Instead what jumps out about Moore’s text pieces is the tone, which is full of a carefully worked sense of irony and self-deprecation. His first piece, “The Importance of Being Frank,” opens with the declaration, “Listen, don’t you kids try to talk to me about comics! I’ve been reading the damn things for the past twenty two years and I’m bitter, jaded and cynical in terminal proportions.” Later he describes himself as “old, cranky and unreasonable,” furthering the joke. This basic approach appears in most of his text pieces. In his first Fanzine Reviews column he opens by saying that “fanzines, from my elevated and near-godlike perspective, are curious creatures,” going on to talk about his “two holiday homes in the Azores” and his mass of servants, closing with the advice that “fanzines with headlines along the lines of ‘Alan Moore: Genius or Demi-God?’ or ‘Alan Moore: Is He Too Good For Us, Or What?’ will obviously get a fairer shake down than the rest.” Moore plays this character consistently in his text pieces, and indeed continues to do so throughout his career.

REQUIRED WORK |
1 > Say whether each statement agrees with the passage on Moore's text pieces, answering yes or no and quoting the deciding words: (a) Moore's first text piece was titled "The Importance of Being Frank." (b) Moore writes that he has been reading comics for twenty years. (c) Moore gave up this self-mocking character later in his career.
2 > Pick up the passage on Moore's text pieces after its final sentence and write how it continues.
The entries after this point come from a different source.

RECORDS |
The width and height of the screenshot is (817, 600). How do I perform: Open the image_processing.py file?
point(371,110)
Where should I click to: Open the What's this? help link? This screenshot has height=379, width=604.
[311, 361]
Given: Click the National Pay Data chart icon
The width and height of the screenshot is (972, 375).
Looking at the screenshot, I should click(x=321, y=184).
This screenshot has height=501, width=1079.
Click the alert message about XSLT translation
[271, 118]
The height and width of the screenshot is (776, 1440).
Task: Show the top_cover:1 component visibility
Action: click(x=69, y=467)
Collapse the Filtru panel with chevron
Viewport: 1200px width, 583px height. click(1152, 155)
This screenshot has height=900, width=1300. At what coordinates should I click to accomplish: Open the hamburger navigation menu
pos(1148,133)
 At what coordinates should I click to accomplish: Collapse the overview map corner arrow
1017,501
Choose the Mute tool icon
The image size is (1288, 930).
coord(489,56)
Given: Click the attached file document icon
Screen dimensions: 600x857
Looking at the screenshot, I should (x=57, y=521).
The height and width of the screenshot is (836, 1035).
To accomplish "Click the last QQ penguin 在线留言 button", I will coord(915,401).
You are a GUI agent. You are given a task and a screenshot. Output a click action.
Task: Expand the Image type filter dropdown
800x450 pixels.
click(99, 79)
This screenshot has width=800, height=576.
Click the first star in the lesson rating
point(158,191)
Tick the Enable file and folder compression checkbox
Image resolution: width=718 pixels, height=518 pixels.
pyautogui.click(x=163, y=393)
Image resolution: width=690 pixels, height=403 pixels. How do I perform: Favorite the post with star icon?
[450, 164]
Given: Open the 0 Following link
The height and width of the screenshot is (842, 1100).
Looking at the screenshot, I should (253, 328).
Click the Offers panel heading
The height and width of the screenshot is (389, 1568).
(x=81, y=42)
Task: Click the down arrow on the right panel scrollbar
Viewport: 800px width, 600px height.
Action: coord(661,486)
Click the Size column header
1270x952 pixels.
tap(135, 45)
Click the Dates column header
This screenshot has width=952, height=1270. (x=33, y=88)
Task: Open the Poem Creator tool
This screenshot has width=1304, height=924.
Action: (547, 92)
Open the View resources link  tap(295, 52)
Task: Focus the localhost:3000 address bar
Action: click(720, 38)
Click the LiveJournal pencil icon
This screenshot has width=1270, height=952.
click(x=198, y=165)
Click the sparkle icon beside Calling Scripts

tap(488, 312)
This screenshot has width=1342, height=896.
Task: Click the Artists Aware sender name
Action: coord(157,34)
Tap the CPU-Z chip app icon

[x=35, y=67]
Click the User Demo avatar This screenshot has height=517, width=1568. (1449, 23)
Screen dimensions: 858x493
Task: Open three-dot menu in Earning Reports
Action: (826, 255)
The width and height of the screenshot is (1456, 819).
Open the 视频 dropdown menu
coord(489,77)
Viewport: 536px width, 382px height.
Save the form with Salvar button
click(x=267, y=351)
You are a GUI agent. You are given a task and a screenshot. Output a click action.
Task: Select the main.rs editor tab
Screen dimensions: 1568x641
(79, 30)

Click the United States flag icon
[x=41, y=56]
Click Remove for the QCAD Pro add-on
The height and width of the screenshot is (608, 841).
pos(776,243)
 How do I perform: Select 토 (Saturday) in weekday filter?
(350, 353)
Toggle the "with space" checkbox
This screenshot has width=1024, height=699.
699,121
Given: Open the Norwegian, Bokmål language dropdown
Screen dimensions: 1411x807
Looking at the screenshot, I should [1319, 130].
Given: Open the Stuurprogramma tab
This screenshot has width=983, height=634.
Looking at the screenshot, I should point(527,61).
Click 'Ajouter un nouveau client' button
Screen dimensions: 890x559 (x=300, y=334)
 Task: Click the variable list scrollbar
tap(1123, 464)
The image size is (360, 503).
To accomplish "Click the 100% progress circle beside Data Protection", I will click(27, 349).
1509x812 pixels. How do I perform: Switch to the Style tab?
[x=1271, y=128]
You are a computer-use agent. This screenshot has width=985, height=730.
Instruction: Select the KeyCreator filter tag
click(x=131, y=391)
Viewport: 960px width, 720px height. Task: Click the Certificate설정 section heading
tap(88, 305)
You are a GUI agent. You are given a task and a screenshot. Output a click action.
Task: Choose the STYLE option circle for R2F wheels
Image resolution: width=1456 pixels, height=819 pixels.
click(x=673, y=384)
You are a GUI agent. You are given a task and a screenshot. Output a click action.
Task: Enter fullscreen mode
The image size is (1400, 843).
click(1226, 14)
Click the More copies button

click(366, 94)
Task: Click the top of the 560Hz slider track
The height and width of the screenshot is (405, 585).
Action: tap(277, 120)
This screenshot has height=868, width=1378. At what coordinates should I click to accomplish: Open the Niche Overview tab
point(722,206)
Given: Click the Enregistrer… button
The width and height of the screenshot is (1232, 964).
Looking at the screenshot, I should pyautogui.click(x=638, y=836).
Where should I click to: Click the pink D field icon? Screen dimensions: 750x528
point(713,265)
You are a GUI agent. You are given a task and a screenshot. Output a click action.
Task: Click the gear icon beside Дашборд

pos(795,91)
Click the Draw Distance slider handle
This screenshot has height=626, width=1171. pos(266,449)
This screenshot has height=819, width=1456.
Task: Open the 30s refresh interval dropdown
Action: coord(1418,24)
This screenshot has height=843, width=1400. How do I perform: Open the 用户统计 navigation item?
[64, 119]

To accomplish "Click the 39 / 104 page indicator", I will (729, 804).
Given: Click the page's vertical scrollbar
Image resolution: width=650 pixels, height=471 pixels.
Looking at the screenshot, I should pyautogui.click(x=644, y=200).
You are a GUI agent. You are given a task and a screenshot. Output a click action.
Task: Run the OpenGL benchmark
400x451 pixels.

ANSWERS PER TASK |
1 >
(a) Yes: "His first piece, “The Importance of Being Frank,”"
(b) No: "I’ve been reading the damn things for the past twenty two years"
(c) No: "Moore plays this character consistently in his text pieces, and indeed continues to do so throughout his career."

2 >
|Figure 373: A 1912 poster for the Ziegfeld|
But this self-deprecation is consistently paired with an erudite tone and a meticulous insight, writing about a broad variety of topics with casual confidence. “Invisible Girls and Phantom Ladies” is in many regards his masterpiece in this regard, wandering from mainstream superhero comics to lengthy historical commentary on the genre to discussions of the Underground Comix scene while remaining clear and informative. “The Importance of Being Frank” is particularly sharp in this regard, describing one moment of Miller’s art where “in six tiny, narrow frames we see Daredevil turn first one way and then the other as if in an attempt to escape having to admit that he cannot see the picture, which remains unmoving and unwavering in the foreground throughout the entire six frame sequence. Eventually,” Moore explains, “Daredevil is forced to turn and face it, admitting his blindness. Through the way in which Miller arranges the shots we are made to feel the anguish of Daredevil’s decision in a manner which makes the speech balloons almost redundant.” This clarity is combined with sharply insightful jabs like the observation that he is skeptical whether “Supergirl could change Streaky the Supercat’s litter tray without looking like something from the Ziegfeld Follies.”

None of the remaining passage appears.